The plight of the Roma in Romania

By Diana Toma
15 June 2011

The brutal austerity measures introduced by the right-wing government led by Emil Boc in Romania have led to a severe worsening of living standards for the population in this member state of the European Union. Large-scale redundancies and wage cuts for public sector workers, cuts to social state provisions and rapidly rising prices for basic goods have made life for the average Romanian increasingly precarious.

Especially hard hit in Romania is the Roma minority, which already faces discrimination and suffers from extreme poverty. The risk of poverty in the Roma community is three times higher than the national average, according to 2003 figures. A World Bank report revealed that approximately 70 percent of the Roma population live on less than US$4.30 a day.

A significant proportion of the Roma community suffers from a broad spectrum of social disadvantages. These include a low level of education and training, leading to a lack of qualifications, high numbers of children to support, poor living conditions, and virtually no chance for employment on the regular labour market. In addition, the Roma population is subjected to social exclusion and marginalisation as a result of racial discrimination.

The low level of participation in the labour market is the main problem in the Roma community. According to official data contained in the 2002 census, only 23 percent of the Roma population were part of the country’s actively employed population.

There are major deficiencies recorded in the professional field. More than 70 percent of the Roma minority have no qualifications or undertake activities that do not require any formal training. The proportion of temporary day workers (42 percent of the Roma population) makes clear they are in a difficult situation in terms of employment and have a minimum income for their needs. Many Roma lack any experience in legally recognised economic activity or have suffered long periods of unemployment (more than 50 percent of the Roma population were unemployed for more than 27 months).

The living conditions of the Roma are highly precarious. Often, their homes are not connected to electricity, heat or sewerage. Inadequate income leads to a low participation in the education system. As a result, dropping out of school and non-participation in education are more frequent in the Roma population than the national average. More than a third of the Roma population (39 percent) are affected by illiteracy. Some discriminatory practices in relation to the population of Roma—including teaching Roma in separate classes—have only worsened their situation.

The Ministry of Education has developed various projects to reduce school dropout rates and stimulate educational participation among the Roma population. Reports showed that during the school year 2004/2005, about 10 percent of Roma children enrolled in schools offering courses in their language.
════════
Brief A. Reproduce everything in the article on the Roma in Romania from "The low level" down to "actively employed population.".
Brief B.
Answer these questions using the article on the Roma in Romania:
(i) According to the 2002 census, what percentage of the Roma population was part of the country's actively employed population?
(ii) What percentage of the Roma population is affected by illiteracy?
(iii) During the 2004/2005 school year, about what percentage of Roma children enrolled in schools offering courses in their language?

Information shown.
════════
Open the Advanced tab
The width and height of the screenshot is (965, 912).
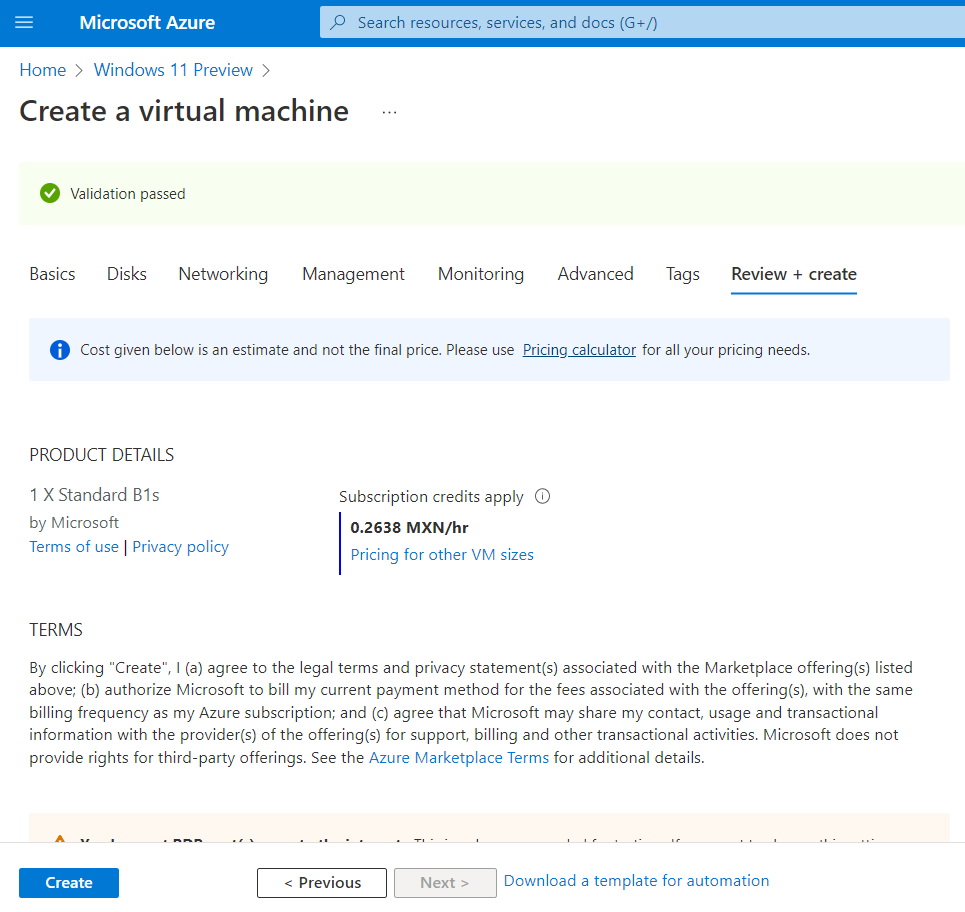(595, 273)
════════
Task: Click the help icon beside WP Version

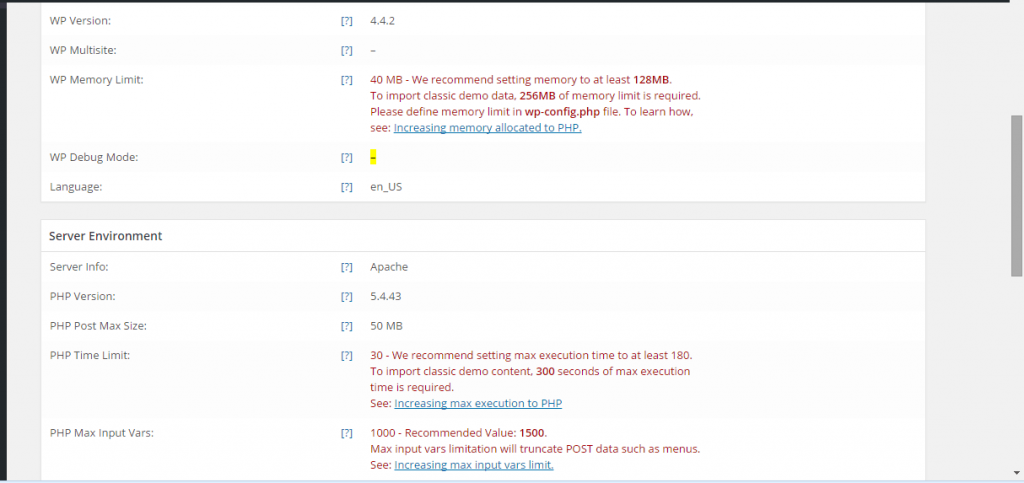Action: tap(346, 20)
════════
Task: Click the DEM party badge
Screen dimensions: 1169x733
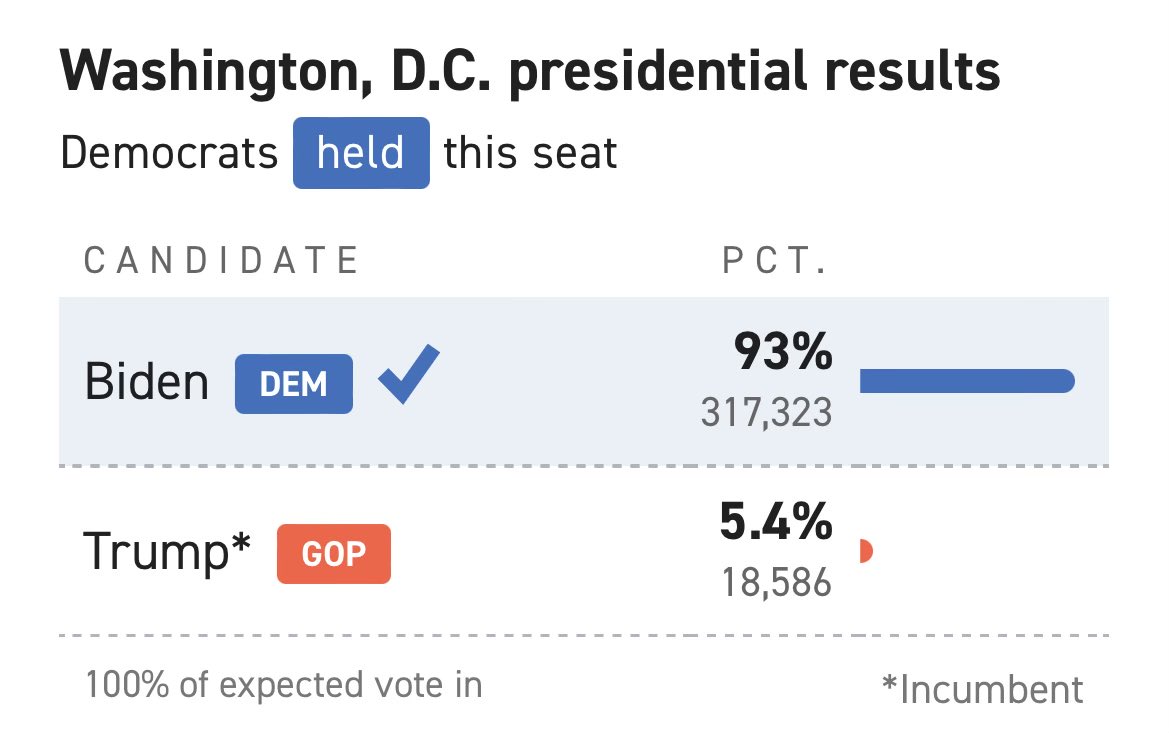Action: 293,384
════════
Expected answer A.
The low level of participation in the labour market is the main problem in the Roma community. According to official data contained in the 2002 census, only 23 percent of the Roma population were part of the country’s actively employed population.

Expected answer B.
(i) 23 percent
(ii) 39 percent
(iii) About 10 percent